<<<<
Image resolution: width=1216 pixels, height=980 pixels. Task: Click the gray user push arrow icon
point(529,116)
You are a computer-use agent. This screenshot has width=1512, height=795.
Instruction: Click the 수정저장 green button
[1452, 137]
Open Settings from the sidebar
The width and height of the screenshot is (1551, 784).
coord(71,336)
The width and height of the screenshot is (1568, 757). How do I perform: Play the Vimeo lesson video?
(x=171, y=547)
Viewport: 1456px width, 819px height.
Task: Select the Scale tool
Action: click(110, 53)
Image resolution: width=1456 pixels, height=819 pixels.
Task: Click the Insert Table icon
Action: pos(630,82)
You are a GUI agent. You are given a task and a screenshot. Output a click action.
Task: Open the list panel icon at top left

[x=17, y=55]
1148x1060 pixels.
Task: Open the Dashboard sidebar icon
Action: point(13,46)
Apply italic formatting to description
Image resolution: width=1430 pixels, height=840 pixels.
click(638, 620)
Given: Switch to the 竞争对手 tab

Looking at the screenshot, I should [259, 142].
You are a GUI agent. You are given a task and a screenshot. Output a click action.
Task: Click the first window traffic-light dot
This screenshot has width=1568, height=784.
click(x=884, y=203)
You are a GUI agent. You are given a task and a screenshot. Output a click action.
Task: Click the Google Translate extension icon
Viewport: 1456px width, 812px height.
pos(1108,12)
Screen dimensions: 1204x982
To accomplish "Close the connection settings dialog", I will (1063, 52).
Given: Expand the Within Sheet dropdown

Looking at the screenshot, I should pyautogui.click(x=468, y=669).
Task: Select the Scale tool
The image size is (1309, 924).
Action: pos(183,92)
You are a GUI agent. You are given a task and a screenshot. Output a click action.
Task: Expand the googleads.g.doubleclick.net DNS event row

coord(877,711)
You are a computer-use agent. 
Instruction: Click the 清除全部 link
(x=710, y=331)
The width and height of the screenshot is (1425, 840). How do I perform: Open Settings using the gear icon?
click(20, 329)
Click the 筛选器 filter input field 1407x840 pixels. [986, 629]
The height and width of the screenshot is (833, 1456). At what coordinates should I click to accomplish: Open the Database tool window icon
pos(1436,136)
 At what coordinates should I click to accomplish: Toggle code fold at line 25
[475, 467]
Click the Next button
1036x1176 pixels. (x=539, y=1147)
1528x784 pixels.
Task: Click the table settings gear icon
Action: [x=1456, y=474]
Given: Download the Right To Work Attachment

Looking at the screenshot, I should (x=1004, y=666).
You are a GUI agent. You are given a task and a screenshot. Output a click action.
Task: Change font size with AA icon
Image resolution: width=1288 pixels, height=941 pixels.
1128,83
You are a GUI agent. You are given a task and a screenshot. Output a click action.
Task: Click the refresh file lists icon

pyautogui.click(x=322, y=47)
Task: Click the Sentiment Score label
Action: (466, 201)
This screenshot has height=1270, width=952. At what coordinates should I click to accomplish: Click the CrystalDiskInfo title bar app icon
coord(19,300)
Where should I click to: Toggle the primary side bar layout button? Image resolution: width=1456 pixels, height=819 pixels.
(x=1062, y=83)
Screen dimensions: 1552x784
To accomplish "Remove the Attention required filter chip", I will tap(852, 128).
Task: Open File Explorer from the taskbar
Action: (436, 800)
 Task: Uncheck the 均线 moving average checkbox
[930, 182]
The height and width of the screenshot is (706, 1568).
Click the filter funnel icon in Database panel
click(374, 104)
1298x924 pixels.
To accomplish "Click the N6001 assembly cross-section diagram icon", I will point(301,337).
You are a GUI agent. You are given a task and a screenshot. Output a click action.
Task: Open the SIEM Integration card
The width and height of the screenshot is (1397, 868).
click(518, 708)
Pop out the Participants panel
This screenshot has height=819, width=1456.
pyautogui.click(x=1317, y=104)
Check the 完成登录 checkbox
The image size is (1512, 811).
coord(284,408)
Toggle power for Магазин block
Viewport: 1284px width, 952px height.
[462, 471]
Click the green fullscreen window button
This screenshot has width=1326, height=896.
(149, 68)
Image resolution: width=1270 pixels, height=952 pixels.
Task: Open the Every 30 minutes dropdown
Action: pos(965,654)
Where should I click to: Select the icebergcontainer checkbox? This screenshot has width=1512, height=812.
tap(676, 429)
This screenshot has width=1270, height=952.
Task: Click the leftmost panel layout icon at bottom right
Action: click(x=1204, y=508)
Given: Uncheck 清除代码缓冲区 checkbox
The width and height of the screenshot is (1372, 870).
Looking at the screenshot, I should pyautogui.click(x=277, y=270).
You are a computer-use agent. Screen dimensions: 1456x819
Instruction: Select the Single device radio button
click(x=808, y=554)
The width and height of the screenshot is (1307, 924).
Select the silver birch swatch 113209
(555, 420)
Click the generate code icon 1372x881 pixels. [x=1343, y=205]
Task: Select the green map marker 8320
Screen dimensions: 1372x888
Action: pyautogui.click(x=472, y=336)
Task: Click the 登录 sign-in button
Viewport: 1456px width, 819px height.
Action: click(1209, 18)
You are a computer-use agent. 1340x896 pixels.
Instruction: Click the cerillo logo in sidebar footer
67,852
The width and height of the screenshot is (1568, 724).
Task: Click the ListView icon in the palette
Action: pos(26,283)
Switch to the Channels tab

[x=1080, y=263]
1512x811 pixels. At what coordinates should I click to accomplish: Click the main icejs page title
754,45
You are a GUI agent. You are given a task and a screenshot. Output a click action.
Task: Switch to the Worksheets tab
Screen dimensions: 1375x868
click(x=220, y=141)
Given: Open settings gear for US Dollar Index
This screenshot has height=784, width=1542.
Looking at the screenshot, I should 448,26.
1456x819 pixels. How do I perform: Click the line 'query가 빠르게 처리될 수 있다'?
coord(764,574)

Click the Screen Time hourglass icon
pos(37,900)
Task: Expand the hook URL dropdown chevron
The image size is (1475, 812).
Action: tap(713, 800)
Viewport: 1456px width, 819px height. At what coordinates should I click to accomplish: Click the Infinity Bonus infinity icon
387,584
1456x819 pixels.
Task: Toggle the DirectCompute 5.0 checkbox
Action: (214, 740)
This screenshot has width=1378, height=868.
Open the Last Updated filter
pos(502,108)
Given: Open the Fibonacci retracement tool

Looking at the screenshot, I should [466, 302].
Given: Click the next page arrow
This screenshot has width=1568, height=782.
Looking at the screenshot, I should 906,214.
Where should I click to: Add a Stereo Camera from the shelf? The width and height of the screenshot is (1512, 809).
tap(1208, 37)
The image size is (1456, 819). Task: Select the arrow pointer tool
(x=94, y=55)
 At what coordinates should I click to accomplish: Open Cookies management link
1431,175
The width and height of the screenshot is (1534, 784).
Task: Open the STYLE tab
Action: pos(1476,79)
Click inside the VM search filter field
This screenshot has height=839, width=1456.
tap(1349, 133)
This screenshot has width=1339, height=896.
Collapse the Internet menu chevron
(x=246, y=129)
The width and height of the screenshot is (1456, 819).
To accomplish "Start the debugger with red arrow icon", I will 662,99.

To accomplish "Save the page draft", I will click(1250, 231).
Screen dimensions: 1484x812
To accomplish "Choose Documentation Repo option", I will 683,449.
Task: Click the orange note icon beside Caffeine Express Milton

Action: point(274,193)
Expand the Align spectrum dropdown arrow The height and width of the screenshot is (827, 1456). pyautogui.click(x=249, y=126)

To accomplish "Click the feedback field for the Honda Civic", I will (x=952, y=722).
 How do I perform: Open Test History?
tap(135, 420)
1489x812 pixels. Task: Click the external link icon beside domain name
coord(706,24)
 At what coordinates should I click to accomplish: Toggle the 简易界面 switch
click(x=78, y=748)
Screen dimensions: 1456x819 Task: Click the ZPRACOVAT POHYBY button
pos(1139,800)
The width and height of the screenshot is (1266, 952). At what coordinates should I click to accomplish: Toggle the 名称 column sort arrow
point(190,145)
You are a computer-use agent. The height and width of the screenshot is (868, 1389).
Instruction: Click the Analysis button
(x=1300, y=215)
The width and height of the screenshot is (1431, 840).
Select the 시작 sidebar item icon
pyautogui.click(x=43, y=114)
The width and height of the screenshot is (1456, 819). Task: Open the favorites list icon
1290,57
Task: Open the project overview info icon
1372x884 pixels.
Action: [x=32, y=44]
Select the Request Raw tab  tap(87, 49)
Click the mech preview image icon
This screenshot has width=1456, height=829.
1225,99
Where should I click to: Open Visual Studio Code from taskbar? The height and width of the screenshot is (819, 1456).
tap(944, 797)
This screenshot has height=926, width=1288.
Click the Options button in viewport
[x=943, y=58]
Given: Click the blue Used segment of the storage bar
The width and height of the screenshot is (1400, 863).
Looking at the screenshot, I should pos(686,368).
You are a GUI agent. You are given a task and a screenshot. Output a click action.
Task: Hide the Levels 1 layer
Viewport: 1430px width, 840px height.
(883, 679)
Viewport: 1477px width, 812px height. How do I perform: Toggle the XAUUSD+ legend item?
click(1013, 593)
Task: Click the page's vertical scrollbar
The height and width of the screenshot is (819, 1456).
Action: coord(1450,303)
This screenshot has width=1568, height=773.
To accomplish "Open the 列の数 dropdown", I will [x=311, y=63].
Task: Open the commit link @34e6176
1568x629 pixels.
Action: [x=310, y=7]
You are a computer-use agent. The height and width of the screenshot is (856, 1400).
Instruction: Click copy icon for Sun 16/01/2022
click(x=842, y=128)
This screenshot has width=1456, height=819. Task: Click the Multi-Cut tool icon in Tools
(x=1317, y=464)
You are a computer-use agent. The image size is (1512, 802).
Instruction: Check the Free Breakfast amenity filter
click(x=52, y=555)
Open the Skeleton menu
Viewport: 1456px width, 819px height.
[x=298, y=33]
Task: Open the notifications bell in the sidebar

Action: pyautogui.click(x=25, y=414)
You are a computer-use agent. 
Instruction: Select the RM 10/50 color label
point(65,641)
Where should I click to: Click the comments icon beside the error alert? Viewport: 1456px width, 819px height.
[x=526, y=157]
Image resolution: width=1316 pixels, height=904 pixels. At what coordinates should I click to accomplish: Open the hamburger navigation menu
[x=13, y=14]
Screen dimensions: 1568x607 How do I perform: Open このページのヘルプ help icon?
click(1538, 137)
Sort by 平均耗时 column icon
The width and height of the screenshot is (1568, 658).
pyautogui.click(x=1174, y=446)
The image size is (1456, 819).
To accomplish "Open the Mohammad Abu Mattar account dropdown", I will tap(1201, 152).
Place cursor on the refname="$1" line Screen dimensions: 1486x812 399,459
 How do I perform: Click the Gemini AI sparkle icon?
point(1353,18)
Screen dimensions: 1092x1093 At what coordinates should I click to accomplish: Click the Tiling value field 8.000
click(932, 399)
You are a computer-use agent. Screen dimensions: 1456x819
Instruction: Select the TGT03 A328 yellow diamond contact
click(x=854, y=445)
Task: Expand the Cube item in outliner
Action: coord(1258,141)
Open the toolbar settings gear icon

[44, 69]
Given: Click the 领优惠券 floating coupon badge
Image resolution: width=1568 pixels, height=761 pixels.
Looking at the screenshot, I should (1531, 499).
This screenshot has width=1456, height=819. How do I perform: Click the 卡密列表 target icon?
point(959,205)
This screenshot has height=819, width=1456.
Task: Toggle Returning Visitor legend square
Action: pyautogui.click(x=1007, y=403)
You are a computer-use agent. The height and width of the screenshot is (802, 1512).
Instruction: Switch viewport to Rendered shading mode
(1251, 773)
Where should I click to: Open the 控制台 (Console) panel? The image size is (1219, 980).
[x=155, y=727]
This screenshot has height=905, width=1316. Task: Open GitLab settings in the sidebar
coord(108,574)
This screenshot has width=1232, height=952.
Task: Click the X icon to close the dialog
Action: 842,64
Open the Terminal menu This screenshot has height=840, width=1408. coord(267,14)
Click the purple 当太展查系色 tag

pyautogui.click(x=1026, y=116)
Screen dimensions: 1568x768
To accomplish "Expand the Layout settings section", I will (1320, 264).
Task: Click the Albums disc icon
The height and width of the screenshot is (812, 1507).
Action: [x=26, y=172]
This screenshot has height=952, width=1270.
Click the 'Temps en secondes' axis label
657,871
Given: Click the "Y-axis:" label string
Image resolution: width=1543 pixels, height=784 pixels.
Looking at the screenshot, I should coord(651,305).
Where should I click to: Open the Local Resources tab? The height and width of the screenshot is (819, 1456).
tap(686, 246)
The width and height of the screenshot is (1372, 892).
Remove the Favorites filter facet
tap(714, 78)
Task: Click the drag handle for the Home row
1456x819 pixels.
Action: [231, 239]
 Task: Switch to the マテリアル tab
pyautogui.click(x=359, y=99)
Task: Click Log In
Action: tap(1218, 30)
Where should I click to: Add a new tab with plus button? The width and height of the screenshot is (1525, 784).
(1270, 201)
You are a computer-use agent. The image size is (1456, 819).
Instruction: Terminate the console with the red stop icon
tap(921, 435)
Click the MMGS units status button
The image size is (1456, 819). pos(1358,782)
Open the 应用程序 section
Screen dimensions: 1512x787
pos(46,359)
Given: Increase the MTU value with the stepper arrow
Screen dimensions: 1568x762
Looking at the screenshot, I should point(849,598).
>>>>
Please print exactly what appears from the first line of the data through the line with "Open Settings from the sidebar", including both of those lines and nothing past them.

- _ANSWER TO THIS EXERCISE_
Image resolution: width=1216 pixels, height=980 pixels. Task: Click the gray user push arrow icon
point(529,116)
You are a computer-use agent. This screenshot has width=1512, height=795.
Instruction: Click the 수정저장 green button
[1452, 137]
Open Settings from the sidebar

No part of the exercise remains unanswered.